The Piskie (pisky or piskey) is a household spirit found in the folklore of Conrwall, England. Although resembling the English Brownie in some aspects–willingness to do household work–Piskies are more fond of trickery.
When mischievously inclined pisky often leads benighted people a sad dance; like Will of the Wisp, he takes them over hedges and ditches, and sometimes round and round the same field, from which they in vain try to find their way home (although they can always see the path close at hand), until they sit down and turn their stockings the wrong side out, as an old lady, born in the last century, whom I well knew once, told me she had done. To turn a pocket inside out has the same effect. But to quote the words of a late witty Cornish doctor,”Pisky led is often whiskey led.” (Margaret A. Courtney, Cornish Feasts and Folklore, page 123.)

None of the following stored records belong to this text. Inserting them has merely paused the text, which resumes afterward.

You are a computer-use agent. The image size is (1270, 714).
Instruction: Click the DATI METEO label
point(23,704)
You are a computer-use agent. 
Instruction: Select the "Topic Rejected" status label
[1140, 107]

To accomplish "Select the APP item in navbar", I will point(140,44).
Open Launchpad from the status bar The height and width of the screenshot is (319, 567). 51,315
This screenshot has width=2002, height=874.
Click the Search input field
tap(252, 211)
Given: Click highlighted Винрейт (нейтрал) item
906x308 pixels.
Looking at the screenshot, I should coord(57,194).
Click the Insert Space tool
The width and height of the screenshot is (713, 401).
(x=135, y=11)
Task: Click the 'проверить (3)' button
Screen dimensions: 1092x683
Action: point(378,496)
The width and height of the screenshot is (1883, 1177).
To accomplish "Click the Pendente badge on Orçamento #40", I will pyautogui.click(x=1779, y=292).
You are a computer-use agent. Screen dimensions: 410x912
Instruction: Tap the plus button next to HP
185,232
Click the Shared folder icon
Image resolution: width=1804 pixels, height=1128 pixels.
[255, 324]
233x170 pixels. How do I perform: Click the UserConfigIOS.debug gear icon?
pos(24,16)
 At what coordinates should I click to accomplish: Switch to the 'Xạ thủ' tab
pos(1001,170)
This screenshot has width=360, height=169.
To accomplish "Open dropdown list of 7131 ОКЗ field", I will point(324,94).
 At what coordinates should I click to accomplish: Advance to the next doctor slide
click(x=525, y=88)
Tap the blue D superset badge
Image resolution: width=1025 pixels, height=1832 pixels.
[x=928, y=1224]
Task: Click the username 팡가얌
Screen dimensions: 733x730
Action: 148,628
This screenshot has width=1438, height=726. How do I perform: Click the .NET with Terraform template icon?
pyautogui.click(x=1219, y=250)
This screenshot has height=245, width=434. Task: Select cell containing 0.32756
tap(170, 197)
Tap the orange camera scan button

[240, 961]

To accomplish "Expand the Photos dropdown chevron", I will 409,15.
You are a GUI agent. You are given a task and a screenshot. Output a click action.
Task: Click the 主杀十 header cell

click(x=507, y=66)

Piskie prefer to spend their time riding horses and playing Will o’ the Wisp to lead humans astray during the night. They often appear as wise old men and are known to bring good fortune to those they favor. They are small in stature usually with red hair, and they dressed in earthen tones.
After the introduction of Christianity to the region, some believed the Piskie to be the souls of pagans, remnants of pagan gods or even the souls of babies who had died unchristened. Similar stories were used to explain many faerie stories.
Sennen Cove is a small coastal settlement in Cornwall with a rich history as a fishing village. The Whitesands Beach found in the cove is said to be one of the loveliest beaches in Cornwall and has become a popular spot for surfers. According to folklore, the area is frequented by mermaids, the ghost of the Irish Lady who fell into the sea after a ship wreck, and a Piskie known as the Whooper of Sennen Cove.
The Sennen Whooper is a large Piskie that watches over the cove. Sometimes on clear, sunny days, a thick mist is said to gather over the cove producing a whooping sound indicating an approaching storm. The Whooper would prevent fisherman from venturing out into this impending storm, but on one occasion, two fisherman battled their way past the mist. Neither the sailors nor the Whooper were ever seen again.